L'intento di Slow Sea Land non è solo quello di prendere per la gola il suo pubblico, ma di promuovere insieme ai prodotti mediterranei, il dialogo e le relazioni interculturali a partire da una cultura gastronomica condivisa. Mazara del Vallo con la sua casbah e con il suo porto, è da tutti riconosciuta quale città simbolo di positiva contaminazione di diverse culture, etnie e religioni; questo virtuoso esempio è il posto naturalmente vocato ad accogliere un evento internazionale quale Slow Sea Land.

La kermesse si snoderà lungo un percorso di 12 piazze, tra le stradine ricche di storia, arte e cultura, teatro quotidiano di multiculturalità grazie alla convivenza pacifica di popoli, etnie e religioni differenti. Saranno presenti centinaia di produttori, alcuni dei quali provenienti dall'Africa mediterranea, sub-sahariana e del Golfo. Nel corso delle tre giornate, a partire dalle ore 17, la città marinara diverrà un grande suq dell'agroittico alimentare con la presenza delle cucine di strada e di laboratori. Esperti del gusto guideranno i visitatori in un autentico viaggio sensoriale ed emozionale.
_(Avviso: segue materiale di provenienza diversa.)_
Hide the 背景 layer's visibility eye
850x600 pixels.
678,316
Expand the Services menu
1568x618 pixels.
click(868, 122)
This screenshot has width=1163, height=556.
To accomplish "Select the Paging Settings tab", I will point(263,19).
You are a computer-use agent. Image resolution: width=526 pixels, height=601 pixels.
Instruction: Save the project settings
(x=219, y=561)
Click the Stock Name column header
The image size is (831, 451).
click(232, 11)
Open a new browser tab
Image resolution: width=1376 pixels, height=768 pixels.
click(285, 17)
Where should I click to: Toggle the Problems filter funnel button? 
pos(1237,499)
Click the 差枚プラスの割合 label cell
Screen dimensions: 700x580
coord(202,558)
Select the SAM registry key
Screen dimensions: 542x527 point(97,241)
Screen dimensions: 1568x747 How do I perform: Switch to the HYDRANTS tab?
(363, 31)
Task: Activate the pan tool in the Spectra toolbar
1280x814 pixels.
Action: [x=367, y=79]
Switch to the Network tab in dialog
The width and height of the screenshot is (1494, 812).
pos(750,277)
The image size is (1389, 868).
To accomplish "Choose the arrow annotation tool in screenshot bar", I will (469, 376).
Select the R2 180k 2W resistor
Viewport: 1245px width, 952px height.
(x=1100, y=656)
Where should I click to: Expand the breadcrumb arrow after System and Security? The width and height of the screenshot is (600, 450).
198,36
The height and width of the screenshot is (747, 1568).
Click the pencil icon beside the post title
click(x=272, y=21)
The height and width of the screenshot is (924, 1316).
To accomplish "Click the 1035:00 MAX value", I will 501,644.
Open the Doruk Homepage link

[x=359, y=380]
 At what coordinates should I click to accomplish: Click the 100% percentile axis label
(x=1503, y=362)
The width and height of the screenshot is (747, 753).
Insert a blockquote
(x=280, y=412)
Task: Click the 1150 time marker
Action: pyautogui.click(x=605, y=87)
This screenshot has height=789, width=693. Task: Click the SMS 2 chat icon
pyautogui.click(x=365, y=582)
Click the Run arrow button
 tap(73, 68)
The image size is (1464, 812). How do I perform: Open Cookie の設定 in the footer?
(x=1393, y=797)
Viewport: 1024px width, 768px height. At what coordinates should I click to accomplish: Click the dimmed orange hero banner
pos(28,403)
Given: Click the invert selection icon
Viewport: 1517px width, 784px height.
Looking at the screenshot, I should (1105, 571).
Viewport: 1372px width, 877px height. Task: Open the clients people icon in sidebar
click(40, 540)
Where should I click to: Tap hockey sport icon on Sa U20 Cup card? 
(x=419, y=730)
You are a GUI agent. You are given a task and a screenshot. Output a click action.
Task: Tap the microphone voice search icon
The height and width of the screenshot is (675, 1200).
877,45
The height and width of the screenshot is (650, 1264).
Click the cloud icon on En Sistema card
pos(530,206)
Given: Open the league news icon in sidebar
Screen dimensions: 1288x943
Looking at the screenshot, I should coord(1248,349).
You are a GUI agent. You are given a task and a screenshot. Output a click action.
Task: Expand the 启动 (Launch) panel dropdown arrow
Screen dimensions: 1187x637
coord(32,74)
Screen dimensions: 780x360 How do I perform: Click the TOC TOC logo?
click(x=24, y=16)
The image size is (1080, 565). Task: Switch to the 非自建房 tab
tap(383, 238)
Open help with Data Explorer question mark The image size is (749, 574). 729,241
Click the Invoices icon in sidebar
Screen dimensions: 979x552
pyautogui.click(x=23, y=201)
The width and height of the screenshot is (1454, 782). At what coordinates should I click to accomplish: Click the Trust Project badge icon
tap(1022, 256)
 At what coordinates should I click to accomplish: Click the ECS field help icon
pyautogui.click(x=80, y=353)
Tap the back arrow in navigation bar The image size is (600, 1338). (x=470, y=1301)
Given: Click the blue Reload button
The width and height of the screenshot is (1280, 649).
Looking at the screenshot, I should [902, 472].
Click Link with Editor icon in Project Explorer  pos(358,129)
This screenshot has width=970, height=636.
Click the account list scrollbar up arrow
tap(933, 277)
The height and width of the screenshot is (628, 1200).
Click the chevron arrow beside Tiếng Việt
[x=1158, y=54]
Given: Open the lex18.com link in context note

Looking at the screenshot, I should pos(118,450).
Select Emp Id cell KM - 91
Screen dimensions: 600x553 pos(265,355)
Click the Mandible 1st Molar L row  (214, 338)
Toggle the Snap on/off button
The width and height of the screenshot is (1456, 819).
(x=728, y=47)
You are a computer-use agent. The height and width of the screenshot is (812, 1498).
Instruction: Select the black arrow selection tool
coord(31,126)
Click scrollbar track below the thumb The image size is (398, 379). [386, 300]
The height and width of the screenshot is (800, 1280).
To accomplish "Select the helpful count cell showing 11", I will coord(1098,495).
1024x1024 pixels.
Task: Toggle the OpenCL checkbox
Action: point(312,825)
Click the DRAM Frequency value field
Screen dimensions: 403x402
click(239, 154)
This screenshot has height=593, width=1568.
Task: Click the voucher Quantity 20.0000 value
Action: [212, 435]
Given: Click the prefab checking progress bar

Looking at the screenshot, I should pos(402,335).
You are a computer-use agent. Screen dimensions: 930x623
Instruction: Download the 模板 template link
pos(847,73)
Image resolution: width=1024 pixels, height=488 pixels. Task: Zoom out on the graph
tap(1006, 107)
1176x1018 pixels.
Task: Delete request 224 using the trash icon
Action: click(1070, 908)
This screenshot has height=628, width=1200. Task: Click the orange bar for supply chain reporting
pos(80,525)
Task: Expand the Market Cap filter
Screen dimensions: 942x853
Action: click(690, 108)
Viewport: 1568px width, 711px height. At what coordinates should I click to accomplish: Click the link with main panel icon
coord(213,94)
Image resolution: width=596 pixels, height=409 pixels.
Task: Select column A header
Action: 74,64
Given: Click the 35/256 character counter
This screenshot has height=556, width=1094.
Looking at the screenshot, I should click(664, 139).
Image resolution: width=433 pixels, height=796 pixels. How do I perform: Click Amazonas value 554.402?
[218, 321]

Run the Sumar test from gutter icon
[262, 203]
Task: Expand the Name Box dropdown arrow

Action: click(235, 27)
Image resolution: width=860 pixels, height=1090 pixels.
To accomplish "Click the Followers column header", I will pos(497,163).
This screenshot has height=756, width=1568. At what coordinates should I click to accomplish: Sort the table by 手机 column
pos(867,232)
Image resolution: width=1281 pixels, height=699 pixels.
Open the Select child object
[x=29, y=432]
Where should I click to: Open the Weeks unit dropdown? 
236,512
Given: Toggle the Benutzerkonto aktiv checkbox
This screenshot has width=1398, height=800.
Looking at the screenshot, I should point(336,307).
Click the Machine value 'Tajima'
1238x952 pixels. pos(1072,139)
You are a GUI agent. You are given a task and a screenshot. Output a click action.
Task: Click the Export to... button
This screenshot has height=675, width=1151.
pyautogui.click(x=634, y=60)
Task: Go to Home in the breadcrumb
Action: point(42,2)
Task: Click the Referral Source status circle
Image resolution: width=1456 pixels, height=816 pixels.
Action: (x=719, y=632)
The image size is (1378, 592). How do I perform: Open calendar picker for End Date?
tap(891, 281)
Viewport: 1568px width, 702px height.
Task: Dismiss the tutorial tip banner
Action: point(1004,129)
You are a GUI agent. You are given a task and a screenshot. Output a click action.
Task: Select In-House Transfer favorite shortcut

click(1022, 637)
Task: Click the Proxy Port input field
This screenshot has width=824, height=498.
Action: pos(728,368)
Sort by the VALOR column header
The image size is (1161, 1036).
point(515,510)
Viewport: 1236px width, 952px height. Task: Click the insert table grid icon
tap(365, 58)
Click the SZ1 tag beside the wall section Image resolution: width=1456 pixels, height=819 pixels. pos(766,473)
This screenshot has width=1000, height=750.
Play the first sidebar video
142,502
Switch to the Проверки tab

Slow Sea Land è anche di più.

Durante la manifestazione si terranno: il Forum della pesca per il Mediterraneo; la riunione della commissione per le Politiche agricole della Conferenza delle Regioni e Provincie autonome; la sessione di 'Med Sud Med” e un ulteriore evento titolato 'Fish Fish Fest”. L'evento è promosso dalla Regione Siciliana, Slow Food Italia, Istituto per il commercio estero (Ice), Distretto produttivo della Pesca, Fondazione per la dieta mediterranea e Comune di Mazara del Vallo.